В течение всей долгой пляски со смертью с участием Македонии и независимых Афин выделялся один замечательный человек. Это был афинский оратор, агитатор и политик Демосфен, оставшийся в истории воплощением принципиального сопротивления неуклонно расширявшейся северной державе. В зависимости от точки зрения, его можно считать либо отважным афинским патриотом, который был готов пожертвовать всем ради своего великолепного города и призывал других к тому же, либо надоедливым типом, раздражавшим и сердившим нарастающую силу, под защитой, если не владычеством которой было суждено существовать Афинам.
Как бы мы ни относились к самому Демосфену, его речи – это литературные шедевры, до сих пор служащие источником вдохновения для ораторов. Его стиль отличается как от напыщенной самоуверенности Перикла, так и от граничащей с высокомерием потусторонности Сократа, ожидающего казни. В каждой речи Демосфена, как в хорошо продуманной картине, содержатся едва уловимые изменения тона, которые направляют натиск доводов, подкрепляющих одну главную мысль. Демосфен создает масштабные полотна, но никогда не заговаривается и точно апеллирует к патриотизму, чести и совести.
Значительная часть имеющейся у нас информации о политической жизни Афин IV в. получена из речей Демосфена. Благодаря ему мы знаем о яростных спорах относительно того, следует ли тратить фонды социального обеспечения на военные нужды. Мы также знаем, что в то время, когда независимые Афины вступали в период своего заката, все еще благополучно существовала практика финансирования театральных постановок и строительства боевых кораблей богатыми частными лицами. Заработав на составлении речей для частных судебных дел (в том числе и дела о морском мошенничестве, упомянутого в предыдущей главе), сам Демосфен тоже разбогател настолько, что мог давать деньги на благо общества, и призывал других поступать так же. Благодаря ему произошел один из последних всплесков кораблестроения для афинского военного флота. Предвосхищая выступления Уинстона Черчилля, он предупреждал, что на сопротивление Македонии придется пожертвовать много крови и денег, но сопротивление это тем не менее необходимо.

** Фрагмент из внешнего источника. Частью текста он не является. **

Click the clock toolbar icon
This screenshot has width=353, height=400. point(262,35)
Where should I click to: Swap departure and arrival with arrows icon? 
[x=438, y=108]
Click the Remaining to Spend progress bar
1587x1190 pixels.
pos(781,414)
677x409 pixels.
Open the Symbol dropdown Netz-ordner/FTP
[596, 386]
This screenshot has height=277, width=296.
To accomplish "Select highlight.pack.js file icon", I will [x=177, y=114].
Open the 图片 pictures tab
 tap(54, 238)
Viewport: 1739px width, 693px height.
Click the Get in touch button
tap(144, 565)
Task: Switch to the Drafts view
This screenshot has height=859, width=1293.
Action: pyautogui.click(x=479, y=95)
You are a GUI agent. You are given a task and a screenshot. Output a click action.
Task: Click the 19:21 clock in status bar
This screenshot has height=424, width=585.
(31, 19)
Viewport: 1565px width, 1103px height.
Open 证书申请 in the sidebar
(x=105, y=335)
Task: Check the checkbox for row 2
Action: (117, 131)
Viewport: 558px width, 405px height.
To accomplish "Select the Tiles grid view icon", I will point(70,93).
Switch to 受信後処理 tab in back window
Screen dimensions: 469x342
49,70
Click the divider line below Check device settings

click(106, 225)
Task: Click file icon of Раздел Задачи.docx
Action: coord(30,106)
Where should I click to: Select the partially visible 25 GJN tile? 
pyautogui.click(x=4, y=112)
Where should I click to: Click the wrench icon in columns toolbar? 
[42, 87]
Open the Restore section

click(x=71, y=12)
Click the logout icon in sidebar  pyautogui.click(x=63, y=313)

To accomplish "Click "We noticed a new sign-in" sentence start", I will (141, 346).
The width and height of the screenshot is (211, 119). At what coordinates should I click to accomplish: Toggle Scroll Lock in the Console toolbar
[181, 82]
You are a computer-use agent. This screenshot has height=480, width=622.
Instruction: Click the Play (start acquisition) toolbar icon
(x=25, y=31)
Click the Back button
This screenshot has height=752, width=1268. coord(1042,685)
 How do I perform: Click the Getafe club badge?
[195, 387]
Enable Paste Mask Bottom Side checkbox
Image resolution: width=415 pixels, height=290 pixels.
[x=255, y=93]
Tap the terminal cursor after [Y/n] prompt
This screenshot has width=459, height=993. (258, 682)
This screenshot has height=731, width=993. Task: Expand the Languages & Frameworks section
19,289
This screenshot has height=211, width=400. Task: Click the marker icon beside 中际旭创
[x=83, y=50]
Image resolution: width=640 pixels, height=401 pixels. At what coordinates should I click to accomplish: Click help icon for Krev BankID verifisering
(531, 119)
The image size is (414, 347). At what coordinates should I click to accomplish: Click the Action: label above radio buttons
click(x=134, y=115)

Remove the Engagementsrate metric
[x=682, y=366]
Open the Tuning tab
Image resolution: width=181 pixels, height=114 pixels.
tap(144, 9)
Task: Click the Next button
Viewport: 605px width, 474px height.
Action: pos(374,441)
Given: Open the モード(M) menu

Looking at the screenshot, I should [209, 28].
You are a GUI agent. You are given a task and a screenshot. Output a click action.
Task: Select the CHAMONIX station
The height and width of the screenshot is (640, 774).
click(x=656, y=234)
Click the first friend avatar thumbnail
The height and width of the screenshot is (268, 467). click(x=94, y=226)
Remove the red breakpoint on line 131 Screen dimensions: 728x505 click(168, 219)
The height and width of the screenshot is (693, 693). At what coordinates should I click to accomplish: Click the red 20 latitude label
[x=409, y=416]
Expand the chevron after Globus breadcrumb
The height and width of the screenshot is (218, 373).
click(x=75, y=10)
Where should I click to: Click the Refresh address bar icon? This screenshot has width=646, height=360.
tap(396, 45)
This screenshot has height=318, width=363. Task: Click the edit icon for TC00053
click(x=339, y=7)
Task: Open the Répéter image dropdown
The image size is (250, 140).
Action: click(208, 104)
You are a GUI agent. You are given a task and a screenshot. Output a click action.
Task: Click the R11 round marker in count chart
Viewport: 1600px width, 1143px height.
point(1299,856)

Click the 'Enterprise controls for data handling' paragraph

Демосфен был в числе афинян, спасавшихся бегством после сражения при Херонее, но в вину ему это не ставили. Именно ему было поручено произнести надгробную речь по мужам, которых потерял город. Когда стало известно об убийстве Филиппа, он вызывающе торжествовал, появляясь на людях в сияющих белизной одеждах и с венком на голове, хотя в это время он должен был носить траур по недавно умершей дочери. Когда же юный Александр начал разминаться перед завоеванием мира, нападая на соседние племена, жившие к северу от него, Демосфен распустил слух о смерти нового царя. Это побудило афинян и их соседей-фиванцев начать подготовку нового восстания. Александр убедительно доказал, что жив и здоров, разрушив до основания Фивы и пригрозив сделать то же с Афинами.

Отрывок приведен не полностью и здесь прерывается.